Fairclough declara que “a constituição discursiva da sociedade não emana de um livre
jogo de ideias nas cabeças das pessoas, mas de uma prática social firmemente enraizada
em estruturas sociais materiais concretas, orientando-se para elas” (Pág. 283).
Ao reconhecer o poder da língua, Fairclough diz que são inegáveis as relações entre
língua e sociedade. Nele também se vê presente a influência do materialismo histórico
de Marx, que cuida das formações e das transformações sociais.
Em vista da relação estreita entre sociedade e língua, diz que “o discurso constitui a
sociedade que, por sua vez, constitui o discurso” (Pág. 284). Sua ideia de prática social
não pode ficar dissociada, por isso fala que a prática social é qualquer atividade social
estabilizada, como uma aula, uma notícia na TV etc, asseverando que os discursos
configuram as práticas sociais e que estas não existem sem o discurso.
A Análise Crítica do Discurso de Fairclough não deixou de receber críticas que apontam
“buracos” na exposição da teoria, mas o que ficou patente, com este pensador, é que os
analistas críticos do discurso não devem se distanciar das questões sociais, mas, pelo
contrário, devem discutir o que a sociedade discute, porque “a língua não é neutra, ela
veicula sentidos carregado de valores” (Pag. 307).

12. VAN DIJK


O último analista do discurso objeto de estudo da mencionada obra é van Dijk, perfilado
por Luciano Amaral Oliveira, o organizador, que expõe a existência de diversas
tendências teóricas nos estudos da linguagem, lembrando, inclusive o sucesso do
estruturalismo.
Para van Dijk são caras as estruturas discursivas e as estruturas sociais, bem como a
ponte cognitiva, ou seja, o contexto sóciocognitivo, fator importante na construção de
sentidos do discurso.

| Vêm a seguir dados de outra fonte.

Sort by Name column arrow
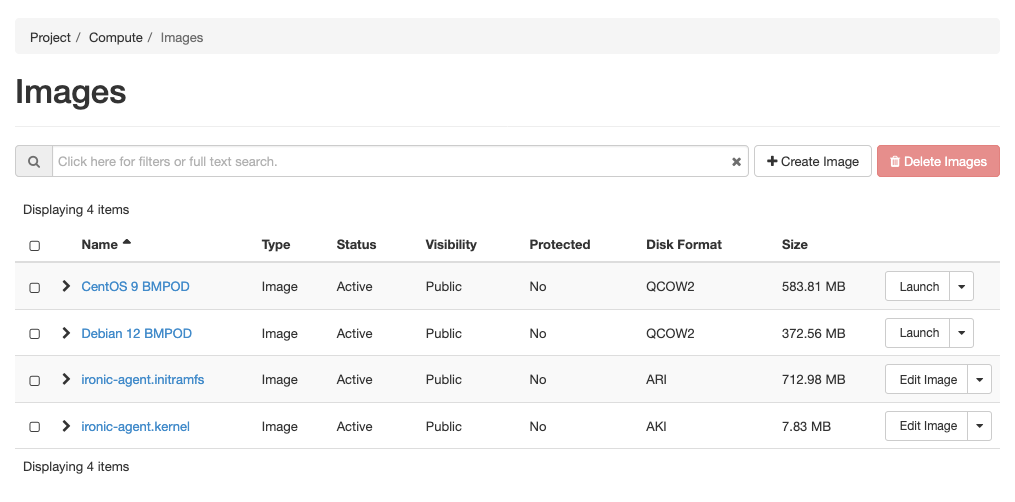pos(127,244)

Este o tripé em que se apoia a teoria de van Dijk.
Antes de usar a língua, o enunciador do discurso deve observar o contexto, analisar o
contexto, o que diz o contexto, para que expresse seu discurso.
De novo, Marx, com seu materialismo histórico, mas também Saussure, com sua
linguística e os valores que de que a língua se veste, mostram-se influentes na
configuração do pensamento de um analista de discurso.
Com van Dijk, ressurge a ideia de que o intelectual deve dar vazão às lutas sociais, ou
seja, emitir discursos para ajudar na redução “da injustiça e das desigualdades sociais
legitimadas por meio do discurso” (Pág. 322).
A exemplo de outros analistas do discurso estudados acima.